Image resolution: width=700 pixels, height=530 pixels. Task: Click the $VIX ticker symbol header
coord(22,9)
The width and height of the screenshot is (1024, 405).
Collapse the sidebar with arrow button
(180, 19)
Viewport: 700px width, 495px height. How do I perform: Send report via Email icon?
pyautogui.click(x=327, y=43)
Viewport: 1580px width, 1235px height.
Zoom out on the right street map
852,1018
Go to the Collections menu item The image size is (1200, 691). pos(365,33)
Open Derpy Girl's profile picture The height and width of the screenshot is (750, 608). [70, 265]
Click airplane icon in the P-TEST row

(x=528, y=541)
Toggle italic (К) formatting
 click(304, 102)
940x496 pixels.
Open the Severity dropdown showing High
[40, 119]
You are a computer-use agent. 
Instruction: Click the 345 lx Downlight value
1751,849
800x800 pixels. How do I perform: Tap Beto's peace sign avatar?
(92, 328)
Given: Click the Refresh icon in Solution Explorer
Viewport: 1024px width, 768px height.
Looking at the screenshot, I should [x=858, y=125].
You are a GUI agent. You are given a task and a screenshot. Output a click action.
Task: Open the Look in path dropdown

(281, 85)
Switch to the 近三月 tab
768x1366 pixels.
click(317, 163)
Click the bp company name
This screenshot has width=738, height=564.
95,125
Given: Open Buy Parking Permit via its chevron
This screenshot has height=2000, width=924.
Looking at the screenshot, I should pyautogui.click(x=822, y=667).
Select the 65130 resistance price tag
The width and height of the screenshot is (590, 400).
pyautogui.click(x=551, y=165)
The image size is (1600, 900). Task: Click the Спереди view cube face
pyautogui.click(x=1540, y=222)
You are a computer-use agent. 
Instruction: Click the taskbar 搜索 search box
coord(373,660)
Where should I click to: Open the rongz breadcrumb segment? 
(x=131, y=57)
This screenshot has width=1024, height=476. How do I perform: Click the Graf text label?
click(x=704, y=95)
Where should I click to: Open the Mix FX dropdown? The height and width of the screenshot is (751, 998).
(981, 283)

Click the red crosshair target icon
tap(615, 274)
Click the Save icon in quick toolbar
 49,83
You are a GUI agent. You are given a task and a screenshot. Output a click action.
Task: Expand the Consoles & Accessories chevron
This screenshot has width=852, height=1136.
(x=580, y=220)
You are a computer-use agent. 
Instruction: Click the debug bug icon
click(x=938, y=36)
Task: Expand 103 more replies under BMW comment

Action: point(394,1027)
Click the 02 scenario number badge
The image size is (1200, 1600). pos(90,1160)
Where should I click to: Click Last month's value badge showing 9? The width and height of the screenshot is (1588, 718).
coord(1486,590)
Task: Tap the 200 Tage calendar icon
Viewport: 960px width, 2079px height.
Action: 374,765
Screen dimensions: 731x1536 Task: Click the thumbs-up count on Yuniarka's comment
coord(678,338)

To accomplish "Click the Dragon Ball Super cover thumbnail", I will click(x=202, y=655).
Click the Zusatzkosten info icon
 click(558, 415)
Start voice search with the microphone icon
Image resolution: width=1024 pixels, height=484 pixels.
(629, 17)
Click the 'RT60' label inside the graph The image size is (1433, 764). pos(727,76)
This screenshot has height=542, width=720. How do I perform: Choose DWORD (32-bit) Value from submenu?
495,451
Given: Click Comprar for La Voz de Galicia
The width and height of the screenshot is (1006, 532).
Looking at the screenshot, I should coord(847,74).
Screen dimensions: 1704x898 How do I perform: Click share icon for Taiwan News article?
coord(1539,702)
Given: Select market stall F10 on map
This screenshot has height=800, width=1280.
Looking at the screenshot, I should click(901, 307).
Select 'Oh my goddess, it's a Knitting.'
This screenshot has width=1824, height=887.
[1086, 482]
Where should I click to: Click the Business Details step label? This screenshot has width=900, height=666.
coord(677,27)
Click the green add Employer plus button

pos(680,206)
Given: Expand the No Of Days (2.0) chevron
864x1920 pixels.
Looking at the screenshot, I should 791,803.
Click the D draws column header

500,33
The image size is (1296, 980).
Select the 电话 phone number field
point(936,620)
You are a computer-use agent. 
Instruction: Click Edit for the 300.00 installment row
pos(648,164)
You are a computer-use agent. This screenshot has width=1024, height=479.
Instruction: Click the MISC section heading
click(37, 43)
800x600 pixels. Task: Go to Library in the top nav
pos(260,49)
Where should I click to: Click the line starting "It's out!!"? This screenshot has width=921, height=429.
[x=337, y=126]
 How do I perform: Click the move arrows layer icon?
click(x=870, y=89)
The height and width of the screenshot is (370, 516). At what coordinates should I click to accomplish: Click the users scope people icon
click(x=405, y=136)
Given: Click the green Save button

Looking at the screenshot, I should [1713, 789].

══════

*WORK TASK*: Where the string "chevron" shows up in the listing above, copy the line that holds it.

*SOLUTION*:
Given: Open Buy Parking Permit via its chevron
Task: Expand the Consoles & Accessories chevron
Given: Expand the No Of Days (2.0) chevron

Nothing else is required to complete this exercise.